Publicly traded digital asset manager

Bakkt Holdings, Inc., provides a software as a service (SaaS) and API platform for owning and trading cryptocurrency and facilitates fiat-to-stablecoin conversion. The company is organized in Delaware, with principal executive offices in New York City.

Bakkt was founded by Intercontinental Exchange (ICE), which also owns the New York Stock Exchange and owned around 20% of the company as of June 2026.

== History ==
=== 2018–2020: Under ICE ownership ===
In August 2018, Intercontinental Exchange formed Bakkt in partnership with Boston Consulting Group (BCG), Microsoft, Starbucks, and others to create a software platform to manage digital assets. Its first use cases was for trading and conversion of Bitcoin (BTC) versus fiat currencies.

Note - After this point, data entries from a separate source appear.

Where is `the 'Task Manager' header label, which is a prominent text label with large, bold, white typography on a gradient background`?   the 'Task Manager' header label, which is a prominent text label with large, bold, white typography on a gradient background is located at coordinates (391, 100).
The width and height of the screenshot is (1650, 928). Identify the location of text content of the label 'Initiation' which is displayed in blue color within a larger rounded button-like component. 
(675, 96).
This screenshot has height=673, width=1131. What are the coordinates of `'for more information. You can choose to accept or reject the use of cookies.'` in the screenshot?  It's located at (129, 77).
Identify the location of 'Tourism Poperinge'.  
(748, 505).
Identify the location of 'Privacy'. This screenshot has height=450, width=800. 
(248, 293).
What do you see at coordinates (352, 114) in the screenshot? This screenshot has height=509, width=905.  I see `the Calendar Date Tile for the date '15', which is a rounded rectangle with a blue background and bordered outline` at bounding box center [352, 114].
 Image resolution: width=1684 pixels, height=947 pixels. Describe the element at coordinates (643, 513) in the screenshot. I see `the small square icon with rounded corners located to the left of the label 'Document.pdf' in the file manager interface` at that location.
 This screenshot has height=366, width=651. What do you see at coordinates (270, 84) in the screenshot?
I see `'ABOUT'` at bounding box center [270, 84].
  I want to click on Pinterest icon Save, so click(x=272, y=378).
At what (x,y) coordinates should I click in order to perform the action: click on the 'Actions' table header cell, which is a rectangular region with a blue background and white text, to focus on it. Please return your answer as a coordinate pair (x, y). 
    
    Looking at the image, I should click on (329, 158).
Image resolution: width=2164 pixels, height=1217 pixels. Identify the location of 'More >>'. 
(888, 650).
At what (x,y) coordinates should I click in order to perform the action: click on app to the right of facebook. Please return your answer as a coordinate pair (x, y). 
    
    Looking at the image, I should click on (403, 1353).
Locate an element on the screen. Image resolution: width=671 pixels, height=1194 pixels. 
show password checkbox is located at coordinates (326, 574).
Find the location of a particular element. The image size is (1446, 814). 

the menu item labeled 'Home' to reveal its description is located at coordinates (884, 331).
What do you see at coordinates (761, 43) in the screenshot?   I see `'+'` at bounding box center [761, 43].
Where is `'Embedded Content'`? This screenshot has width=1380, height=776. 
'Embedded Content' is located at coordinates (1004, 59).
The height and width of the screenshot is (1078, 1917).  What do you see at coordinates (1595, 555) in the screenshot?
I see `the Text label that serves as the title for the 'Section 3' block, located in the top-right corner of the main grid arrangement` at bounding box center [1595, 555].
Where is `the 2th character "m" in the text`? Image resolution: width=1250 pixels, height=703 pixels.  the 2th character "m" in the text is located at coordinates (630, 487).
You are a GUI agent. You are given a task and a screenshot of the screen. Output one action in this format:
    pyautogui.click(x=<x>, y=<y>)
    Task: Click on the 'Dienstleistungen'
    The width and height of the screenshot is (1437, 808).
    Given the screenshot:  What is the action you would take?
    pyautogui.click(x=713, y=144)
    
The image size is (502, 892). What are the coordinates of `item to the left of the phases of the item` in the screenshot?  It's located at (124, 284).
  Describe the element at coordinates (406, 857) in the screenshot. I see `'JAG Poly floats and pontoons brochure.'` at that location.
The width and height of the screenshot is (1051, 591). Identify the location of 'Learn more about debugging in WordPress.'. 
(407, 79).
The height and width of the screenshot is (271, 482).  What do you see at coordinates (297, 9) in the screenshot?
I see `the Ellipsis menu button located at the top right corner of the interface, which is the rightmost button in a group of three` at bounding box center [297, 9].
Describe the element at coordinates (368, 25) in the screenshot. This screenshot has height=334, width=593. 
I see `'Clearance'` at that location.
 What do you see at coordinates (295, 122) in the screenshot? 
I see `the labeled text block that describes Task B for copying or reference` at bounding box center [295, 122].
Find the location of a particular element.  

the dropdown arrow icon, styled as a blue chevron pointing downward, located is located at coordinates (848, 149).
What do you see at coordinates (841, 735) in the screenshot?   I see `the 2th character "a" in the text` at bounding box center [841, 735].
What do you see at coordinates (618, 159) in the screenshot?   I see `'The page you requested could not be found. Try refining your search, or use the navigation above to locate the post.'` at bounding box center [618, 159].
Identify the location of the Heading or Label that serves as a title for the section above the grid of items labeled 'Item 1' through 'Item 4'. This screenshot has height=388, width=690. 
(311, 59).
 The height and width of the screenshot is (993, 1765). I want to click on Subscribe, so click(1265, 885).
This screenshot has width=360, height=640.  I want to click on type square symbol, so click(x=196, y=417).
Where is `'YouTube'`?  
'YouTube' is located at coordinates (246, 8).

Kelly Loeffler served as Bakkt's CEO until her appointment to the United States Senate.

In January 2019, Bakkt acquired certain assets of Rosenthal Collins Group to advance its consumer payments initiatives.

In April 2019, Bakkt acquired Digital Asset Custody Company (DACC).

In September 2019, after regulatory delays, Intercontinental Exchange began trading of bitcoin futures.

In February 2020, Intercontinental Exchange acquired Bridge2 Solutions, a loyalty rewards provider, which was then contributed to Bakkt.

=== 2021–present: Public company ===
In October 2021, Bakkt completed a merger with VPC Impact Acquisition Holdings, a special-purpose acquisition company sponsored by Victory Park Capital and was listed on the New York Stock Exchange.

In April 2023, Bakkt acquired Chicago-based integrated crypto trading platform, Apex Crypto.

In March 2025, Akshay Naheta was appointed as the co-chief executive officer and the company also entered into a commercial agreement with Distributed Technologies Research (DTR). Naheta was named the sole CEO effective September 2025.

In July 2025, the company announced it will sell its loyalty points business for $11 million. The company completed the sale in October 2025.

In August 2025, the acquired approximately 30% of the outstanding shares of MarushoHotta, which was renamed Bitcoin Japan.

In November 2025, the company simplified the capital structure and eliminated its umbrella partnership-C corporation "Up-C" structure and transitioned to a single class of stock.

In January 2026, the company changed its corporate name from Bakkt Holdings, Inc. to Bakkt, Inc.

In April 2026, the company acquired Distributed Technologies Research (DTR).